By Sunil Garodia
First publised on 2020-05-24 19:21:51
As part of the Covid-19 package, the Centre has allowed the states to borrow up to 5% of their GDP. This is 2% more than the limit now. However, the Centre has attached several conditions before the states can do so.
The first 0.5% additional borrowing is unconditional and can be availed immediately. But to borrow the next 1% more, the states will have to accept reforms in the following four areas - agree to come under one nation, one ration card scheme, introduce ease of doing business measures as directed by the Centre, reform of power distribution companies and fiscal empowerment of local bodies. The final 0.5% additional borrowing is conditional to the states showing progress in any one of the four reform areas.

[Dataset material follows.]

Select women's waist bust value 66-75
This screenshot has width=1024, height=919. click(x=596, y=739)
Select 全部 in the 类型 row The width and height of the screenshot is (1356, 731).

Some states are objecting to these conditions and are calling it "arm-twisting" or "blackmail". But is it really so? If states do not act responsibly, no amount of subsidy or borrowing will reverse their perennial shortfall of funds. The worst part is that the shortfall of funds is not always due to development work. Most of it is because the states keep illogical restrictions and red tape in allowing new business units, are oblivious to power theft and force discoms to give free power to a wide range of constituents and allow 'leakage' of funds from development schemes by not empowering local bodies and allowing crony capitalists to handle many such schemes through many innovative funds siphoning-off channels.
Now if the Centre wants the states to rectify the situation and show an inclination to be responsible by following these reforms, it cannot be called blackmail. It is just the stick which the Centre can use to ensure that the states do not waste funds. It can be said that in a federal structure, the Centre cannot interfere in the working of the states. But a condition to adhere to fiscal responsibility can always be attached to any provision for allowing additional borrowing. After all, the original limit of borrowing 3% of the GDP was also set to keep the profligacy of the states in check. Any increase in that limit should always come with conditions and the states should accept it for their own good.
But the states should force the government to first release the funds that are due to them. Borrowing entails a cost (as it is, the state' cost of borrowing is more than that of the Centre) and the states should borrow only if it is absolutely necessary. If the Centre releases the funds due to the states, many states will not have to borrow the full additional 2% being allowed to them. Alternatively, the states should ask the Centre to bear the interest burden of this additional borrowing as it is mainly on account of funds blocked by it.